Lucas Bentvelsen, van uitvaartonderneming CUVO, is ervaringsdeskundige. Hij moet er als uitvaartleider voor zorgen dat ondanks allerlei coronarestricties het afscheid menselijk en waardig zal verlopen. Het is voor zijn bedrijf alle hens aan dek, want CUVO handelde alleen vorige week al veertig procent meer uitvaarten af dan in een normale week. Een record. “En het aantal overledenen groeit nog steeds,” stelt Bentvelsen vast.

Dertig

Hét dilemma tijdens de uitvaart is de grens van dertig familieleden en/of vrienden die de plechtigheid mogen bijwonen. “Veel mensen zijn daar verdrietig over, dat spreken ze ook uit.
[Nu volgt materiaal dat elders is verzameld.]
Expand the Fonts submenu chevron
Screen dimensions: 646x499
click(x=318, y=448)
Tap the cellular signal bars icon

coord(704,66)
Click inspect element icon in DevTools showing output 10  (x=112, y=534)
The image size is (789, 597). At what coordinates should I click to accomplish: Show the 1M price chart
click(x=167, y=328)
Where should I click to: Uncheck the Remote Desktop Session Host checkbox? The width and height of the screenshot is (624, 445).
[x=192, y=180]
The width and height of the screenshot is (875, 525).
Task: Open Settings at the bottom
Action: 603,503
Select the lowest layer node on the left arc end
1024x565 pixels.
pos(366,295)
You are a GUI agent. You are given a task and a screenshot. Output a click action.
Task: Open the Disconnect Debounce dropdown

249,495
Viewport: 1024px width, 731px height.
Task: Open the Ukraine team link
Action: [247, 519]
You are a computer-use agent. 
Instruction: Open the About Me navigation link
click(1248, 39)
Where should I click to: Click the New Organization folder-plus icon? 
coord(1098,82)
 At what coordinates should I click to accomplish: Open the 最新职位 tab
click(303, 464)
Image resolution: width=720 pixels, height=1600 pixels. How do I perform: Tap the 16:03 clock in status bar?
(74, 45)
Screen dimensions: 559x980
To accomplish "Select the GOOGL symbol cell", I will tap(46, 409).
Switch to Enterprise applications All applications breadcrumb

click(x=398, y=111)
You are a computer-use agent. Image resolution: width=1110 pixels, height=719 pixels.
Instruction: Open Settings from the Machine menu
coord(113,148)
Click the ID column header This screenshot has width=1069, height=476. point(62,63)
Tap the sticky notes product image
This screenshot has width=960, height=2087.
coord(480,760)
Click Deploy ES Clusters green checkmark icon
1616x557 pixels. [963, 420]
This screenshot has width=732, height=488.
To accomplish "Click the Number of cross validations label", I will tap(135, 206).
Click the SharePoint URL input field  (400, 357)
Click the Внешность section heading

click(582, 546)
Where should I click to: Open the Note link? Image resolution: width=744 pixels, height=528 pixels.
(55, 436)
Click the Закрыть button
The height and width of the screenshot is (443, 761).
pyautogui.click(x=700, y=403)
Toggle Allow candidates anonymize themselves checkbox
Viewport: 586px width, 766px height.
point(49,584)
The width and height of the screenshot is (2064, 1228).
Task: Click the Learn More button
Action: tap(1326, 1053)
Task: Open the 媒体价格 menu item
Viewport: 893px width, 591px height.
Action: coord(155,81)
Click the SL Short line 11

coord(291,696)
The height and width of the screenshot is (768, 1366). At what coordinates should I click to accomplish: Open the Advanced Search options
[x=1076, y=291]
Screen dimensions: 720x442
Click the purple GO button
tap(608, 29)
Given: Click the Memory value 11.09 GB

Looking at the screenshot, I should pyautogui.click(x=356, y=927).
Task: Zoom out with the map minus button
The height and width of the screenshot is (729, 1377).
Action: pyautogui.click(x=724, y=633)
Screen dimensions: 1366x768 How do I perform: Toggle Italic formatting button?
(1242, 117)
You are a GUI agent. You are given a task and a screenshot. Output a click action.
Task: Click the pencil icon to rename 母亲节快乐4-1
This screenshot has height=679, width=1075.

Maar gedurende het proces ontstaat, ondanks de beperkingen waarmee we te maken hebben, een gevoel van verbondenheid: het is een andere tijd, de maatregelen van de overheid knellen, maar we maken er wat van. Achteraf hoor je vaak dat het op deze manier toch heel mooi was,” vertelt Bentvelsen.

“Over de beperkingen zijn we vooraf heel duidelijk, met name over die dertig bezoekers, want je moet teleurstelling daarover op de dag van de uitvaart voorkomen.”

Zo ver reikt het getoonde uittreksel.